British contortionist appearing in kinetoscope films (1878 – 1906)

Ena Bertoldi (born Beatrice Mary Claxton) (1878 – 1906) was an English contortionist who was the subject of one of the first kinetoscope films.

==Career==
She was born Beatrice Mary Claxton to performer and agent Thomas Claxton Gregory, and began performing in circuses at the age of eight. In 1891, she travelled to America and performed with the Howard Athenaeum Specialty Co. In 1894, she performed at Koster & Bial's theatre and at the Union Square theatre as part of the B.F. Keith circuit.

Along with many of the circus and vaudeville acts at Koster & Bial's, she went to New Jersey to make films for the Thomas Edison Kinetoscope system at the Black Maria studio.

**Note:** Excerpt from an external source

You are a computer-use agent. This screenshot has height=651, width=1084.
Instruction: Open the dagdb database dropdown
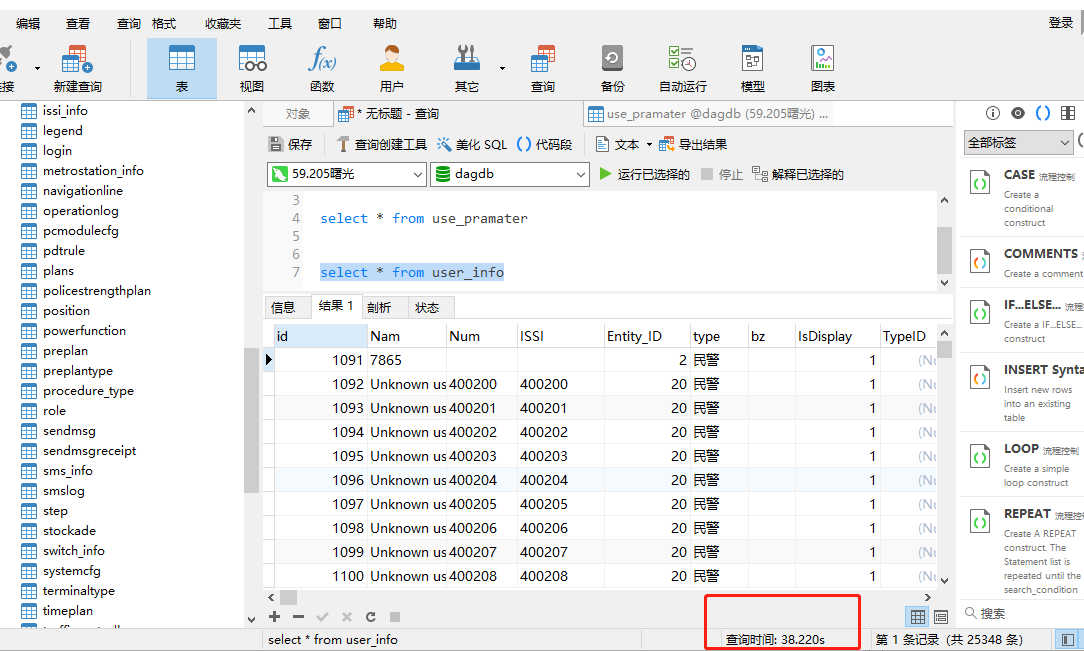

Her films, filmed in the spring of 1894 and released that year, were Bertoldi (Table Contortion) and Bertoldi (Mouth support). The films were shown at the Holland Brothers parlour, where patrons paid twenty-five cents to watch a twenty- to thirty-second film through a slot in a wooden box.

In 1898 – 9, she carried out a twelve-month contract for G.A. Payne for £1300, earning her the nickname 'Queen of Contortionists' by the Royal Magazine. She claimed to be able to carry out her feats 'without feeling.'

==Personal life and death==
In 1896, Beatrice married fellow performer Albert George Spink, who appears in the 1927 short film Dandy George and Rosie. She filed for separation from him in 1904 on the grounds of physical abuse. She died on 1 April 1906 of alcohol abuse.